Effects of Autologous Concentrated Growth Factor on Wound Healing in Rats Contaminated with Human Feces by Activating PI3K/AKT and MEK/ERK Pathways

The most recent generation of bioactive substances, autologous concentrated growth factor, is rich in numerous endogenous growth factors, platelets, fibrin, and leukocytes, but its function in fistula repair is unclear. A wound model operation with human feces-contaminated wounds was prepared and ACGF from rats was collected to treat wounds. Besides, rat skin fibroblasts (RSF) were intervened with ACGF, PI3K inhibitor (LY294002), and MEK1/2 inhibitor (PD98059) alone or together. Cell viability, proliferation, cell cycle, migration, and collagen of RSF were estimated via cell counting kit-8, cell cycle assay, EdU staining, scratch assay, and ELISA assay.
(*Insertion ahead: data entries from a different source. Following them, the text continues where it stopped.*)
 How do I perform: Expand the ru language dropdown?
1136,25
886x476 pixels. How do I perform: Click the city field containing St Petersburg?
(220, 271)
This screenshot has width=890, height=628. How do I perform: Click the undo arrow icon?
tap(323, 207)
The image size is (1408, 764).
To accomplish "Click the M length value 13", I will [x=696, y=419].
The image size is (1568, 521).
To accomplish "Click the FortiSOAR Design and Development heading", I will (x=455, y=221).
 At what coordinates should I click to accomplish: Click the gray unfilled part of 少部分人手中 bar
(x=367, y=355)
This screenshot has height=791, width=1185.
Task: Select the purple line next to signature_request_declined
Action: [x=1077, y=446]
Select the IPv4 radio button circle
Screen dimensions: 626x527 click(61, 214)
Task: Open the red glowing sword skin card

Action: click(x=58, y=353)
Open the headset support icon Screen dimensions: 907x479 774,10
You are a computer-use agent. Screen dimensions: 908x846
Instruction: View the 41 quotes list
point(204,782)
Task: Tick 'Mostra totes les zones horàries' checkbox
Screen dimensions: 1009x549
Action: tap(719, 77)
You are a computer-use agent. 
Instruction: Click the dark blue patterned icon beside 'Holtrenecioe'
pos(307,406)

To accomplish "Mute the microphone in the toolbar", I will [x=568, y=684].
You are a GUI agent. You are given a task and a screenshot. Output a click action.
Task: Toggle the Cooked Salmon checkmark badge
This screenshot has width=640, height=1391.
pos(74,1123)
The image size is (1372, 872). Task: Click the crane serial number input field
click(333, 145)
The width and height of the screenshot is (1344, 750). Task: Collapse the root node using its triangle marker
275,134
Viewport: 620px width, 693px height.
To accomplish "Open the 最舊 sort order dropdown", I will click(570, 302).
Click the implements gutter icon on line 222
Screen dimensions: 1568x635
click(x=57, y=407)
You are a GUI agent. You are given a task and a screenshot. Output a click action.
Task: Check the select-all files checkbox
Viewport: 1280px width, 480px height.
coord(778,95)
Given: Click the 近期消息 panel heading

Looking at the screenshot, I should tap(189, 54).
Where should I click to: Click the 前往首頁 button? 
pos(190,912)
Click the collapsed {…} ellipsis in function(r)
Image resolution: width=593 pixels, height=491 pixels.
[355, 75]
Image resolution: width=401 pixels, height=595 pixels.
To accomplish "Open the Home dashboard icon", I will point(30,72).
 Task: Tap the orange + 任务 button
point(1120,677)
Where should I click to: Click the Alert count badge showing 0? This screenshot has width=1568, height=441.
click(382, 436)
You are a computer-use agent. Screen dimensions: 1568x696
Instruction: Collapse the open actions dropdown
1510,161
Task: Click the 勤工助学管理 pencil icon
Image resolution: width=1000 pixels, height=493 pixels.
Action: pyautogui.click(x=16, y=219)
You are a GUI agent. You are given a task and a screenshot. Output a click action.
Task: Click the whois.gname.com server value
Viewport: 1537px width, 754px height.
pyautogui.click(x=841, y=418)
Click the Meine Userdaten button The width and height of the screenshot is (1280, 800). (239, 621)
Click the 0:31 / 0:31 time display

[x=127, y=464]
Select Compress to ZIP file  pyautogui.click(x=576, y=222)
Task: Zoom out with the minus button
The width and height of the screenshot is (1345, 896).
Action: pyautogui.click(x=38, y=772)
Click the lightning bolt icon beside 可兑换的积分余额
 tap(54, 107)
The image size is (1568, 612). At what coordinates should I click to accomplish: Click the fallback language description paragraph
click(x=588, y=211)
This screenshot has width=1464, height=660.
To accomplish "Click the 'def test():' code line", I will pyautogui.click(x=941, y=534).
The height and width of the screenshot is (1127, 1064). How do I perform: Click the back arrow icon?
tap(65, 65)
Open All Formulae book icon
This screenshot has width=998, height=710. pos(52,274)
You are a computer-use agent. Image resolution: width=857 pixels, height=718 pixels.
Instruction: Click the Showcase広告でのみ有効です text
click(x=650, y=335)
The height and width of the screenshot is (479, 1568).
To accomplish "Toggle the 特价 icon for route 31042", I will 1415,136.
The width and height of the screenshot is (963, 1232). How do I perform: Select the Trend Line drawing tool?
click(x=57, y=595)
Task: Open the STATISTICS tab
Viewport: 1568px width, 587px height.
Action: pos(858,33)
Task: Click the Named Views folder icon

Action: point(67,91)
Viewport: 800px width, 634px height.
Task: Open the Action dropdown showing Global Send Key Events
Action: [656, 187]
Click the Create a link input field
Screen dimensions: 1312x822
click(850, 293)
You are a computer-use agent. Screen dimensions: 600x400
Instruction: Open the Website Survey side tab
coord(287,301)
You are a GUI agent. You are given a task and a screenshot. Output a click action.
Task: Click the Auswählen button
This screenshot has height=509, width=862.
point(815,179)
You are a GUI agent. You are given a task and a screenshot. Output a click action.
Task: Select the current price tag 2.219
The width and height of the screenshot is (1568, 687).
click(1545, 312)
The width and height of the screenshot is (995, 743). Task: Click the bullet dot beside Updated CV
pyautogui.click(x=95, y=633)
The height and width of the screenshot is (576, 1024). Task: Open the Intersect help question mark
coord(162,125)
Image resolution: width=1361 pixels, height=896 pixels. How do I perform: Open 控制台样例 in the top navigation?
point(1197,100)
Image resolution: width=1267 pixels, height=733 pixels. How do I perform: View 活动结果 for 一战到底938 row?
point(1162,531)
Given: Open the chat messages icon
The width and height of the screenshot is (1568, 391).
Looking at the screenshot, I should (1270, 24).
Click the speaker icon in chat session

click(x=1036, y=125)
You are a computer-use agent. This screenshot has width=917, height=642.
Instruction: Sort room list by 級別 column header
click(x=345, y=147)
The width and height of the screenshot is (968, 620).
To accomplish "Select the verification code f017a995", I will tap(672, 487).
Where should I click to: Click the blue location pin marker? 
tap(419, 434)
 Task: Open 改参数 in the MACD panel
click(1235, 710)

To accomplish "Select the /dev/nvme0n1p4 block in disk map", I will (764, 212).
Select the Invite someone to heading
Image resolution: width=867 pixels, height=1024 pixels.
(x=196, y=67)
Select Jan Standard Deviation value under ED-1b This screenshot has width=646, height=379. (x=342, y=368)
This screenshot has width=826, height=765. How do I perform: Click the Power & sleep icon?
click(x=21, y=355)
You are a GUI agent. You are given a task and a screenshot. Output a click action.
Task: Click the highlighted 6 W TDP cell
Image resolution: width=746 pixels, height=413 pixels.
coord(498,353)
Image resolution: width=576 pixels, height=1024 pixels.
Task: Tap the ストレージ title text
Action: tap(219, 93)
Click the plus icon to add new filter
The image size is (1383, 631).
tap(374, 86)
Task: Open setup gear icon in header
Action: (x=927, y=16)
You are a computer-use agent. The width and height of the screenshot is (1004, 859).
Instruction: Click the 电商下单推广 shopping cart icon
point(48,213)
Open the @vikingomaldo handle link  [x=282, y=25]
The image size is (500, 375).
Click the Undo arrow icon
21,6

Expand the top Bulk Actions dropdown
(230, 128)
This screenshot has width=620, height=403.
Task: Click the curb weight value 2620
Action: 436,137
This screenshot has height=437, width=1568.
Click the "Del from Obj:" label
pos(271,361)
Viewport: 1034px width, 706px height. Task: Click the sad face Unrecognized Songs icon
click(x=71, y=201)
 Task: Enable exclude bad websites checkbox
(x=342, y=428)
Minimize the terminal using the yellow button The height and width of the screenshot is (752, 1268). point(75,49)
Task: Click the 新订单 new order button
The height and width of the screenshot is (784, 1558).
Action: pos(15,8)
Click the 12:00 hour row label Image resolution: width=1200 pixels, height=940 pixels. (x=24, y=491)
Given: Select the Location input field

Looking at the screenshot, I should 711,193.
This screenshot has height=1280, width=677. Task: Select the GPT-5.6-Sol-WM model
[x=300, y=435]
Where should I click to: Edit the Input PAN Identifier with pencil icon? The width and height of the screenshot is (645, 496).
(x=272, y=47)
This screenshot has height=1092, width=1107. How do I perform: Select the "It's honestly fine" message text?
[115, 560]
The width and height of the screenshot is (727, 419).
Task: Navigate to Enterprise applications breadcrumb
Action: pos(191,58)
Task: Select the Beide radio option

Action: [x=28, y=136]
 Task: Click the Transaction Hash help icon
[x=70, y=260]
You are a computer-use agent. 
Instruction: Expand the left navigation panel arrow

Extracellular matrix, MEK/ERK, and PI3K/AKT pathway-related markers in RSF were assessed with Western blot assay. ACGF augmented wound healing ability and ameliorated pathological changes but lessened the contents of inflammatory mediators of wound granulation tissue. Also, ACGF advanced proliferation-, vascular growth-related factors, collagen synthesis, and ECM function of granulation tissue and RSF. Furthermore, ACGF advanced the proliferation and migration of RSF through activating MEK/ERK and PI3K/AKT pathways, which was reversed by LY294002 and PD98059, respectively. In summary, ACGF advanced the healing of wounds in rats, and its mechanism might be associated with the aggrandizement of MEK/ERK and PI3K/AKT pathways.